Source:
:::

Monday, August 29, 2005

What To Do With Jovo

One of the more interesting decisions facing the Vancouver Canucks is what to do with Ed Jovanovksi, who will be an unrestricted free agent after this season. The team can start negotiating a contract extension in December, but failing that by July 1st, Jovanovski can simply walk away from the team, leaving it without one of its more valuable assets. Or the team can trade him to at least guarantee that they get something for him for next season.

One rumor that seems to persist involves trading Jovanovski to the Panthers for Jay Bouwmeester. Thanks to an intact core of players from their Northwest Division-winning season, the Canucks are IMHO close to winning it all. Having Jovo in the lineup - a veteran defenseman who can skate, score, hit, and play the physical playoff game - makes the team that much better and trading him for someone with only the potential to be the same seems like taking a step backwards. But something Tom Benjamin said in Canucks Corner made me think about this trade. Tom said:

Close? No team is ever close. Either you are good enough or you are not. If you are good enough, then you are only one of 10 teams or so that is good enough. You need puck luck.

:::

Data rows:

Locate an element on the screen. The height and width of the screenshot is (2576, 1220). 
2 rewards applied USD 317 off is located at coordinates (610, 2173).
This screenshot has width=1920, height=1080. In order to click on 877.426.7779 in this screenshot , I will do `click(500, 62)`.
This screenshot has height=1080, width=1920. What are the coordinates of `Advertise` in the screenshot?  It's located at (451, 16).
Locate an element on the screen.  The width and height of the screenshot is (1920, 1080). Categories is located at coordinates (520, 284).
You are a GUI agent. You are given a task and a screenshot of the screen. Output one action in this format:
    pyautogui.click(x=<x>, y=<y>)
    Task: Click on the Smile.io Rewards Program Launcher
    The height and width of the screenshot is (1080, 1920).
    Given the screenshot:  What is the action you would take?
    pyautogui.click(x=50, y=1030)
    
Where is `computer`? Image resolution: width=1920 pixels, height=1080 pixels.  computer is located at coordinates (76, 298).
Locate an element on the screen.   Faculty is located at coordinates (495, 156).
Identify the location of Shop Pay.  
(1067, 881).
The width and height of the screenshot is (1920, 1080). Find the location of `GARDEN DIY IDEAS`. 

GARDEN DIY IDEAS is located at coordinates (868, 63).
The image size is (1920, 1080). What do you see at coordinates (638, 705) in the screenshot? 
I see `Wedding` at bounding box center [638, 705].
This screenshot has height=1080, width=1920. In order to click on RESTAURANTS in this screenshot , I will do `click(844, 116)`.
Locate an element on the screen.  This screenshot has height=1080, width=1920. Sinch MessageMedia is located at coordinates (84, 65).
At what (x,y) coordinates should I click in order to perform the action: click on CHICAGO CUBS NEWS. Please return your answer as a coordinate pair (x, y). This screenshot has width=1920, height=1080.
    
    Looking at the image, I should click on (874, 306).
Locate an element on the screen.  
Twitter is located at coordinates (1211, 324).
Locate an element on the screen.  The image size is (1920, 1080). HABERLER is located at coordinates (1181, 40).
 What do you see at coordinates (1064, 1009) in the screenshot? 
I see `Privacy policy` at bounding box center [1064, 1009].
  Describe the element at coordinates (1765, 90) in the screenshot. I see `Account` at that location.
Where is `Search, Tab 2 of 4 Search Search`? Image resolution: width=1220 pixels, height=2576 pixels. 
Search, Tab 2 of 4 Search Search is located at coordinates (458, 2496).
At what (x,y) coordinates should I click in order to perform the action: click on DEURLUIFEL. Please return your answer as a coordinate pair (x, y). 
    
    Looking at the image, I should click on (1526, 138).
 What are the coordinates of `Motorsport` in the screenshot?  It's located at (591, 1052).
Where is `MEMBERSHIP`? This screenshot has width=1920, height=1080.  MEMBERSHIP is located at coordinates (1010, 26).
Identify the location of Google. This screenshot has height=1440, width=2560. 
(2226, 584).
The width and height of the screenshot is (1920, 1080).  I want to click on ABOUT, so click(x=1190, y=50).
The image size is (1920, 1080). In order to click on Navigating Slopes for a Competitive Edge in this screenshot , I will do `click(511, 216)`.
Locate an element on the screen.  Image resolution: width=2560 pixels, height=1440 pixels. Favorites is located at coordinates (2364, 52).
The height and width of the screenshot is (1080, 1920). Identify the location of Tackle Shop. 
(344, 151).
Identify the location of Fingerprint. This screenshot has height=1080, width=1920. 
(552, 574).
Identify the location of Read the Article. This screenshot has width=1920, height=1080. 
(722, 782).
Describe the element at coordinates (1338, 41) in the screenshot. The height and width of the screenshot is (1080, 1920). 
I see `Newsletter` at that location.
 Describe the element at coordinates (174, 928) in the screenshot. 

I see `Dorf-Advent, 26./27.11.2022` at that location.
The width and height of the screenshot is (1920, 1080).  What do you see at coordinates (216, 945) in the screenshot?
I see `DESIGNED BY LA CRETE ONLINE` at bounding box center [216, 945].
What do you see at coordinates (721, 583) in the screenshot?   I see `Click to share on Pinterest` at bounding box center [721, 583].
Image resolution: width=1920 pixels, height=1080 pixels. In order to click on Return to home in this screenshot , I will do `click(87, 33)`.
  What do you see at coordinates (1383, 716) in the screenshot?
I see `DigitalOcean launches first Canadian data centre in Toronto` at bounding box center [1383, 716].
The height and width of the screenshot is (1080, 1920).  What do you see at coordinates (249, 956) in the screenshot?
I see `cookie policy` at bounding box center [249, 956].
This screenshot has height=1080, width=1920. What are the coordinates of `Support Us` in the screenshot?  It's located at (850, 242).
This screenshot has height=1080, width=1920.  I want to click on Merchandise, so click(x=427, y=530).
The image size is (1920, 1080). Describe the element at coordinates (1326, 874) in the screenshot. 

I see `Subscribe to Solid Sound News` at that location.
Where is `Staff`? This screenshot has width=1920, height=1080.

:::

What you need to do: Which abilities does the post about Jovo say he has as "a veteran defenseman"? List every one.

Answer in full:
- Skate
- Score
- Hit
- Play the physical playoff game